Set Unified Memory Counter configuration.

Parameters:
  • config (intptr_t) – A pointer to CUpti_ActivityUnifiedMemoryCounterConfig structures containing Unified Memory counter configuration.

  • count (uint32_t) – Number of Unified Memory counter configuration structures.

cupti.cupti.activity_disable(kind: int)

Disable collection of a specific kind of activity record.

Parameters:

kind (ActivityKind) – The kind of activity record to stop collecting.

cupti.cupti.activity_disable_context(context: int, kind: int)

Disable collection of a specific kind of activity record for a context.

Parameters:
  • context (intptr_t) – The context for which activity is to be disabled.

  • kind (ActivityKind) – The kind of activity record to stop collecting.

cupti.cupti.activity_enable(kind: int)

Enable collection of a specific kind of activity record.

Parameters:

kind (ActivityKind) – The kind of activity record to collect.

cupti.cupti.activity_enable_all_sync_records(enable: int)

Enables collecting records for all synchronization operations.

Parameters:

enable (uint8_t) – is a boolean, denoting whether to enable or disable the collection of all CUDA event query and stream query records.

cupti.cupti.activity_enable_allocation_source(enable: int)

Enables tracking the source library for memory allocation requests.

Parameters:

enable (uint8_t) – is a boolean, denoting whether the source library of the memory allocation request needs to be tracked.

cupti.cupti.activity_enable_and_dump(kind: int)

Enable collection of a specific kind of activity record. For certain activity kinds it dumps existing records.

Parameters:

kind (ActivityKind) – The kind of activity record to collect.

cupti.cupti.activity_enable_context(context: int, kind: int)

Enable collection of a specific kind of activity record for a context.

Parameters:
  • context (intptr_t) – The context for which activity is to be enabled.

  • kind (ActivityKind) – The kind of activity record to collect.

cupti.cupti.activity_enable_cuda_event_device_timestamps(enable: int)

Enable/Disable collecting device timestamp for CUPTI_ACTIVITY_KIND_CUDA_EVENT record.

> [SUPPLIED MATERIAL]
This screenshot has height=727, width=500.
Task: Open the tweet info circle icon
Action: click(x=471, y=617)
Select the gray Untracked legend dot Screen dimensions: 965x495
---
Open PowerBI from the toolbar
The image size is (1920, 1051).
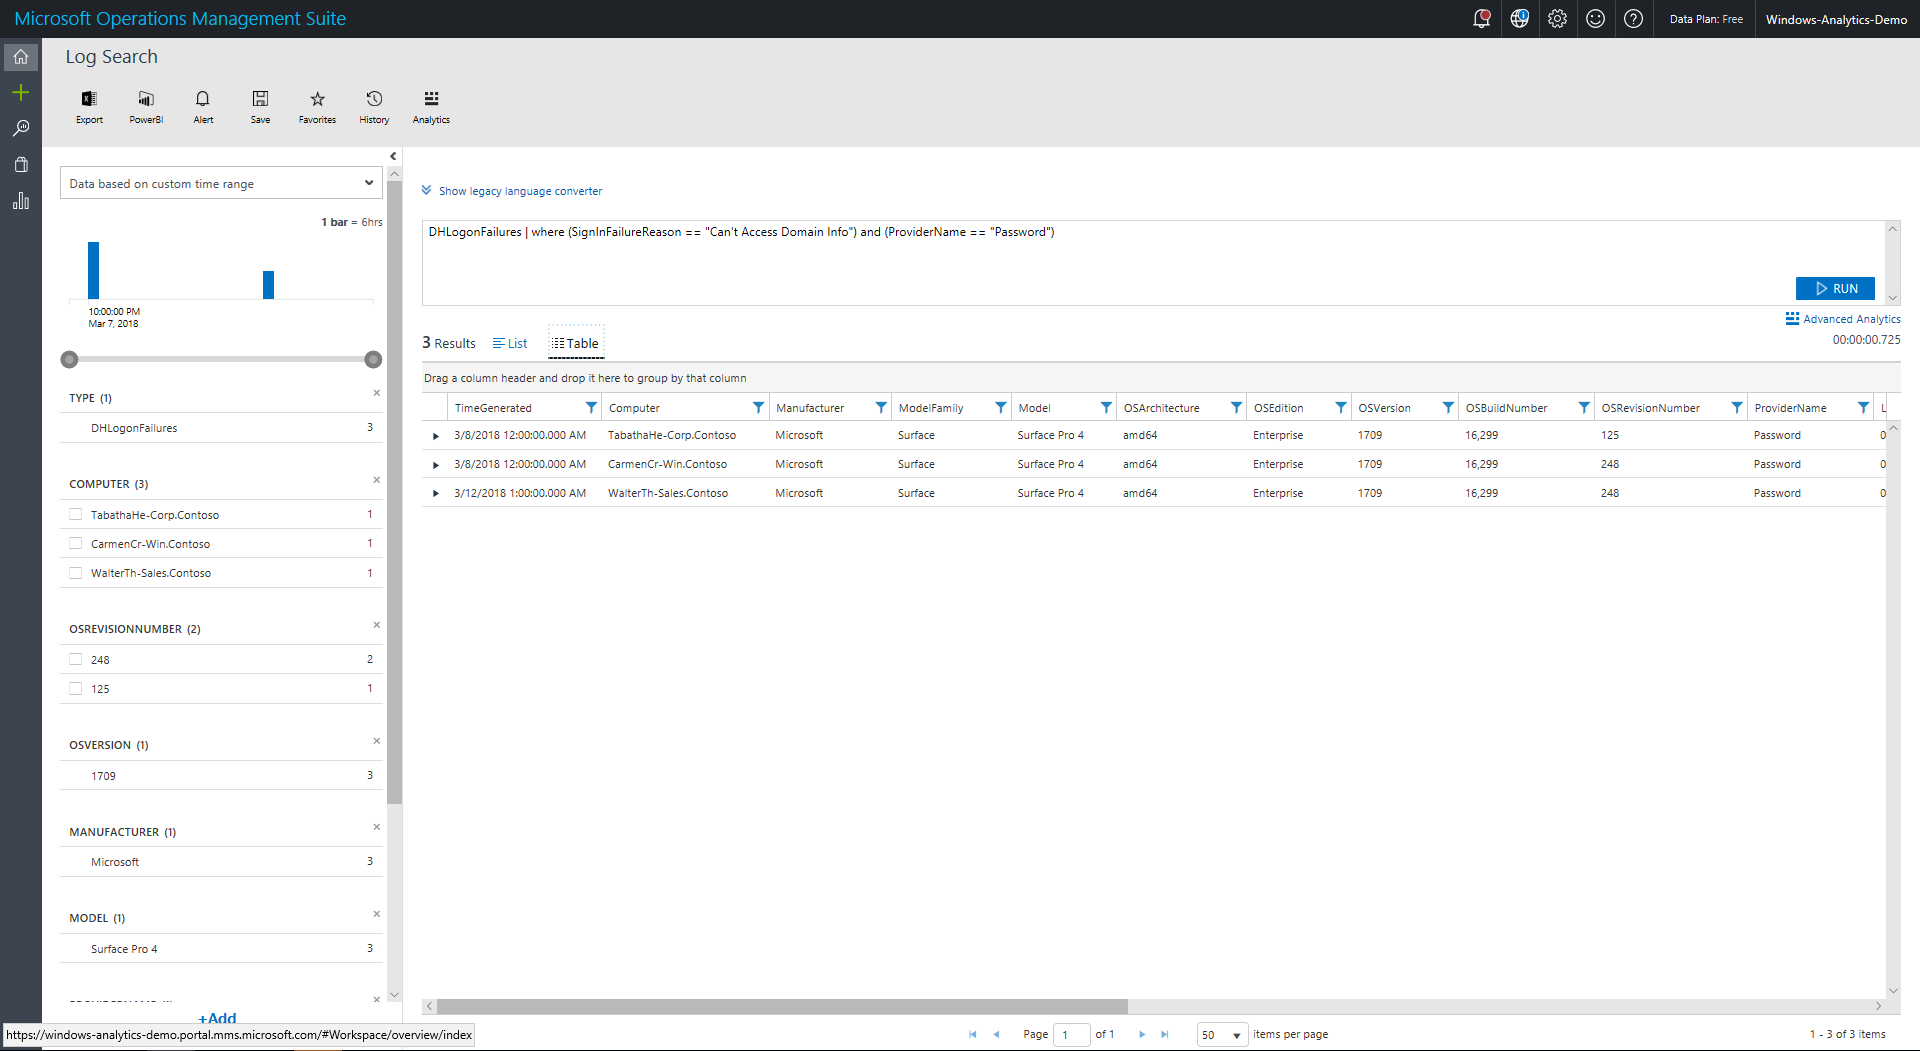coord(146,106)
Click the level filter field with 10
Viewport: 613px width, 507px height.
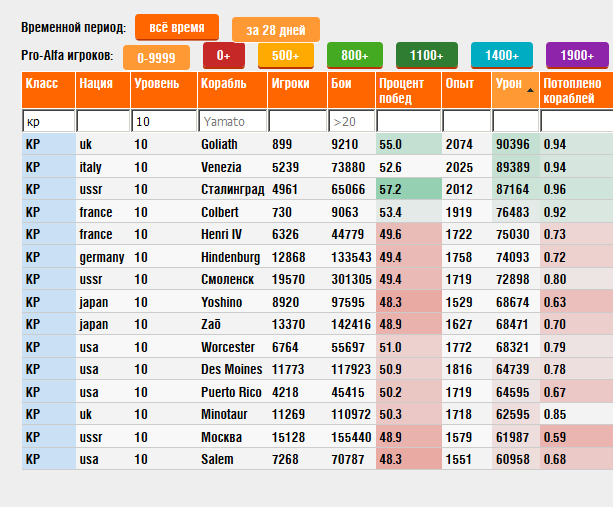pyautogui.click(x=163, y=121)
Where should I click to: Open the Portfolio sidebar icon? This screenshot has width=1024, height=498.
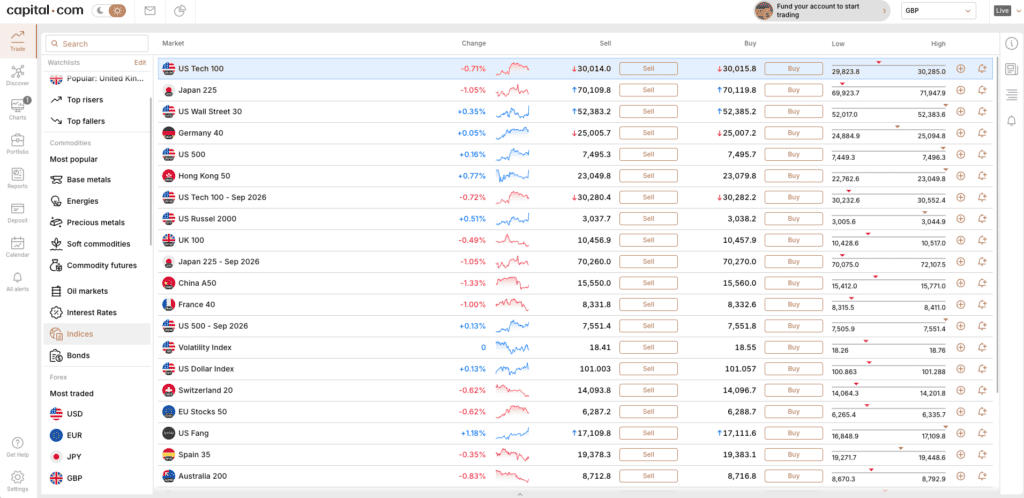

> [TASK DETAILS]
Rewrite the passage of the CUPTI activity API excerpt starting at "cupti.cupti.activity_enable_all_sync_records(enable: int)" and ending at "memory allocation requests.", swapping "source library" for "originating library".

> [RESPONSE BELOW]
cupti.cupti.activity_enable_all_sync_records(enable: int)

Enables collecting records for all synchronization operations.

Parameters:

enable (uint8_t) – is a boolean, denoting whether to enable or disable the collection of all CUDA event query and stream query records.

cupti.cupti.activity_enable_allocation_source(enable: int)

Enables tracking the originating library for memory allocation requests.